I am not sure of why you are conflating discipline skills with blacks passing or not passing subject matter tests, but I know from experience that being good with one does not guarantee being good with the other, but that both skills are necessary in inner-city schools.

I'm not sure, either. The fact is that inner city teachers in Houston are predominately black and the Singleton ration inserted white teachers making race a hiring issue. The black teachers complained that discipline suffered while the white teachers coming in were appalled at the abysmal scholastic achievement. The system was unable to blend the talents of both, resulting in a sort of a "white flight" of inexperienced teachers to the suburban schools after their "trial by fire" in the HISD cauldrons.

As far as "survey", suffice to say this TECAT information is shared openly, embarrassing some teachers and infuriating others. I'd say I have a a broad perspective of who is teaching what, having taught Journalism, English, and Social Studies at five different schools in my 22-year career. While I have many anecdotal stories, I do relate them to hard information or discard them as anomalies.

I realize I sound racist in making the "black" comments, but put my posts together and I hope you'll see that I understand that skin color has nothing to do with intelligence or teaching skills, but that culture does. Furthermore, the politics of race make it an issue by separating scores of students and teachers, thereby heightening the contrast.

I come from a Midwest culture where a high reading level is assumed, where, as Garrison Keillor put it, we were nearly all "above average." Black kids in Iowa performed about as well as their white counterparts, so I had no preconceptions about that coming to Houston (which recruits teachers in Iowa colleges quite heavily). Imagine the culture shock when I found and found the dramatically lowered standards, even among my colleagues. Two of the coaches who were to teach Geography had no idea how to figure out latitude and longitude! Though I found the TECAT test to be ridiculously easy, several teachers in my school had taken it numerous times without passing it.

Or is this simply a self-congratulatory statement in terms of having found an intelligent and articulate (liberals love that word, and even though it's not stated here, it's implied: "better than most of her white colleagues") black woman?

It might seem to be some of that, but one doesn't marry a person, have children with her, and stay married 17 years just to prove something. It does, however, give me an insight into the homes of many inner city black families that I could not otherwise have.
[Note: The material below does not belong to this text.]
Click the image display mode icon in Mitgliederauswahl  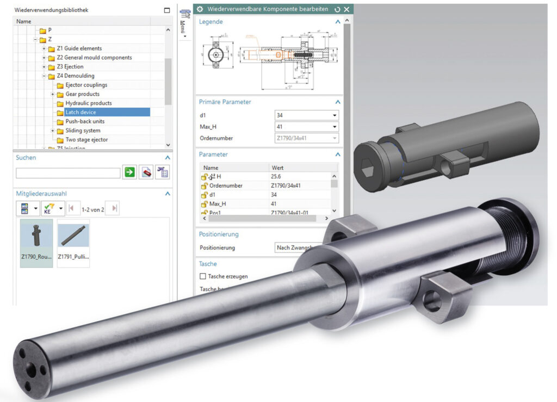point(24,208)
While a discussion of prejudices is important here, I'll save it for another thread or respond to direct questions.

Suffice to say, I regard my wife as an equal in every respect; she knows about the same amount of trivia, has a similar reading and scholastic background, and has a similar educational philosophy: we both feel strongly that education is being "dumbed down" and that few care about what happens to our students (their parents included).

Though I detest Texas Republican politics, I don't consider myself a "liberal." I'm more of a "Pragmatist" or Progressive" and prefer Barack Obama not because he's black, but because he tells blacks and others true things they do not want to hear.